• TEXTE FOURNI
━━━━━━━━
FRONSAC, un nom qui claque, des vins tanniques, que le temps, mais pas toujours, civilise. FONTENIL, le Château, sur sols lourds et frais, argilo-calcaires ou molasses du Fronsadais, c’est 9,40 hectares de vignes, vénérables pour la plupart. C’est dire que les années pluvieuses, les argiles peinent à digérer les eaux.

Or donc, les propriétaires de ces lieux, Dany et Michel Rolland, regrettent, le temps passant, l’expérience venant, la connaissance de leur terroir s’affinant qu’après de beaux étés, parfois la pluie – certaines années – que la terre retient, affecte la parfaite maturité des raisins. Ingénieux, voire « débrouillards », ils bâchent, de plastique, histoire de voir, 1,60 hectares de merlot, en fin de cycle.

Et ceci fut fait entre du 8 août au 25 septembre 1999, date des vendanges. Les jus magnifiés de ces raisins plus sucrés, concentrés, aux tannins mûrs, furent incorporés au vin du Château Fontenil. En 2000, l’expérience se poursuit, la vigne a été de nouveau bâchée. Du 23 août au 25 septembre.
━━━━━━━━
• INFORMATIONS EXTRAITES
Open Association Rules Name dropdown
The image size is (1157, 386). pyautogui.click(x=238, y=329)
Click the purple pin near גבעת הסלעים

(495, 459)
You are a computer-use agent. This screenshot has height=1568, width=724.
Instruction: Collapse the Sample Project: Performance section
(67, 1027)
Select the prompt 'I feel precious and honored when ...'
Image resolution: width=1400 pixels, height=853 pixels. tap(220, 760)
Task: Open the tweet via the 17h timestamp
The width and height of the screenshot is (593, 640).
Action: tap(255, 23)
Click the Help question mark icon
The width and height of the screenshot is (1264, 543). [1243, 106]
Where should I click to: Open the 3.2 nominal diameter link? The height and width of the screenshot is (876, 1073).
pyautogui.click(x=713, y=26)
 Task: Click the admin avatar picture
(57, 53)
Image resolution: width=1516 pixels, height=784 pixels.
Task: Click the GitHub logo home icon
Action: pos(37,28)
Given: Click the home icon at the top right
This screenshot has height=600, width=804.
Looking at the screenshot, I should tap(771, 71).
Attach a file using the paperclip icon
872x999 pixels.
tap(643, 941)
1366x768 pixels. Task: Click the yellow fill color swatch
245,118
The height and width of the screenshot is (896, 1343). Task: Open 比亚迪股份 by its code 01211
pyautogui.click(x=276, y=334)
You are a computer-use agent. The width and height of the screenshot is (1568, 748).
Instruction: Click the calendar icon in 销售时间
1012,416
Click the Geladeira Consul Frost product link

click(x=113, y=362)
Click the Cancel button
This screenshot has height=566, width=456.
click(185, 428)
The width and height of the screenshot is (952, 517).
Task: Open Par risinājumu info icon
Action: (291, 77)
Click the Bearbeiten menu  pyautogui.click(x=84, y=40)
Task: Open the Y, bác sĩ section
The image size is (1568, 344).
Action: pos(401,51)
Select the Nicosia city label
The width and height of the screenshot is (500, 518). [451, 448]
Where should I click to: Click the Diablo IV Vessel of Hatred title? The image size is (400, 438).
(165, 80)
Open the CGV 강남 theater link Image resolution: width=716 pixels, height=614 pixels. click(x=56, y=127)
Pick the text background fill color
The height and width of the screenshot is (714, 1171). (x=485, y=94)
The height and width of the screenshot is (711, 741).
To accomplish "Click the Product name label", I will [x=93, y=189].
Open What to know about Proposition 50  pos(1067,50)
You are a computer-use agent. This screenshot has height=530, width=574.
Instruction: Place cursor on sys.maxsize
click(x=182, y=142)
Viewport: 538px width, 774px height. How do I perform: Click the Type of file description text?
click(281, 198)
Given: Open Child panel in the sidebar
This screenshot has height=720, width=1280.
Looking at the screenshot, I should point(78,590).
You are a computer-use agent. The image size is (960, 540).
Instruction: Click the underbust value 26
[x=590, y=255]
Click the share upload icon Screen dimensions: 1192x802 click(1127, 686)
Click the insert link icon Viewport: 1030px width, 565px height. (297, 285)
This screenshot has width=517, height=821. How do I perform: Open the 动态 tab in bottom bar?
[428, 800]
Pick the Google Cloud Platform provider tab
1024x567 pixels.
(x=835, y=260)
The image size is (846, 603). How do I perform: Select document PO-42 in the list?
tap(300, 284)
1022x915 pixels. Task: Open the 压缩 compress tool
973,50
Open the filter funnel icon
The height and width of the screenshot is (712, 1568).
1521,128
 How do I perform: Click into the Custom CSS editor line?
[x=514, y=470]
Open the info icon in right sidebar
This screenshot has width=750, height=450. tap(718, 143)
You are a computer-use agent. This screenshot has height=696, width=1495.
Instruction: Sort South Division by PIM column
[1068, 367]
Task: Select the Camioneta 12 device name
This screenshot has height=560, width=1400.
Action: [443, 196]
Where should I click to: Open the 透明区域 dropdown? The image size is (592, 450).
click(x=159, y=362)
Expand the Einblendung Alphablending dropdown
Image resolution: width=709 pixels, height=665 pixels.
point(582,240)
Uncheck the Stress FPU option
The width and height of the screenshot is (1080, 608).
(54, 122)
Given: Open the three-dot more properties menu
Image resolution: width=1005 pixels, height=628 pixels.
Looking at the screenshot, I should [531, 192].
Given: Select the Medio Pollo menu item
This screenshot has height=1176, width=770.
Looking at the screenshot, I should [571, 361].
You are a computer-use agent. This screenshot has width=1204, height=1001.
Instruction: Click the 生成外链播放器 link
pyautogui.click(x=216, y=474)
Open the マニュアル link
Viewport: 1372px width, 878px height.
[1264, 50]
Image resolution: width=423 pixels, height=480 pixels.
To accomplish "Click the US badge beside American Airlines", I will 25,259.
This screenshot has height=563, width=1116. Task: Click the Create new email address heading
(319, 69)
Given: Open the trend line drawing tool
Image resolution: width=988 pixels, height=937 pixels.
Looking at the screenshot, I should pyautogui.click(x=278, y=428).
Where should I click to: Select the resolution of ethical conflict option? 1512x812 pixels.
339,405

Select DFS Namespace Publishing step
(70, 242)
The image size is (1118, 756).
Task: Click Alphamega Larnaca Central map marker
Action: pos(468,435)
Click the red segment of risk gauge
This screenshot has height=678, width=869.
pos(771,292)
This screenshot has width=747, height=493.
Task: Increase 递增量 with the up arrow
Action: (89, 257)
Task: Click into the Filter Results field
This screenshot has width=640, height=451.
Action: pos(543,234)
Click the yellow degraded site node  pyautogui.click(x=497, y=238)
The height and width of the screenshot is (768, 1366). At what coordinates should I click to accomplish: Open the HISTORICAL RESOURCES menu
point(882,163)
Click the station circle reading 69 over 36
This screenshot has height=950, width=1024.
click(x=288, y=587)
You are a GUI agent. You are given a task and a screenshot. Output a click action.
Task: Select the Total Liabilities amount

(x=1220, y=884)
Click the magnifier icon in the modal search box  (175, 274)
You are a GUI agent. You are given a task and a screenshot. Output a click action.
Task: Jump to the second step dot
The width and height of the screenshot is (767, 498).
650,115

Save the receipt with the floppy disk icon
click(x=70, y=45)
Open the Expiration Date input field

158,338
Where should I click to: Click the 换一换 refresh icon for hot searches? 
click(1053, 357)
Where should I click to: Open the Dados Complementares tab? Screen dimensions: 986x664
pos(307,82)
━━━━━━━━
• À COMPLÉTER
1. Citez le passage du texte sur le Château Fontenil qui commence aux mots « FRONSAC, un nom » et s'arrête après « digérer les eaux. ».
2. D'après le texte sur le Château Fontenil, expliquez pourquoi les propriétaires ont bâché une partie de leurs vignes de merlot.
3. Poursuivez le texte sur les vignes bâchées du Château Fontenil à la suite de sa dernière phrase.

• RÉPONSES
1.
FRONSAC, un nom qui claque, des vins tanniques, que le temps, mais pas toujours, civilise. FONTENIL, le Château, sur sols lourds et frais, argilo-calcaires ou molasses du Fronsadais, c’est 9,40 hectares de vignes, vénérables pour la plupart. C’est dire que les années pluvieuses, les argiles peinent à digérer les eaux.

2. Les sols lourds et argileux du domaine peinent à évacuer l'eau les années pluvieuses. Certaines années, la pluie qui tombe après de beaux étés reste retenue par la terre et nuit à la parfaite maturité des raisins. Les propriétaires ont donc bâché 1,60 hectare de merlot en fin de cycle, pour voir l'effet de cette protection.

3.
Mais foutre de moine cacochyme, les foudres de la tradition se déchaînent alors et boum, badaboum, voici, voila que le millésime 2000 est déclassé par l’INAO en Vin de Table ! Résolus à poursuivre leur expérience, tout comme à Ronceveaux, les Rolland persistent, signent et défient l’Institut, mais au contraire de leur légendaire homonyme, les Chevaliers du vin ne périssent pas en haut du col …

Et voilà pour la grande petit histoire de rien.

Jusqu’en 2004 les vignes furent donc bâchées quand le temps l’exigeait. Et l’expérience prit fin en 2005, mais les vins demeurent classés en Vin de table de France. Le DÉFI de FONTENIL, tête de cuvée du château, était né. Et rien ne le ferait, bâché ou pas, dévier de sa route.

Bon c’est pas tout ça, la petite histoire, mais les vins rebelles sont-ils bons, ont-ils goût de bâche, de bêche, de bêcheuse ?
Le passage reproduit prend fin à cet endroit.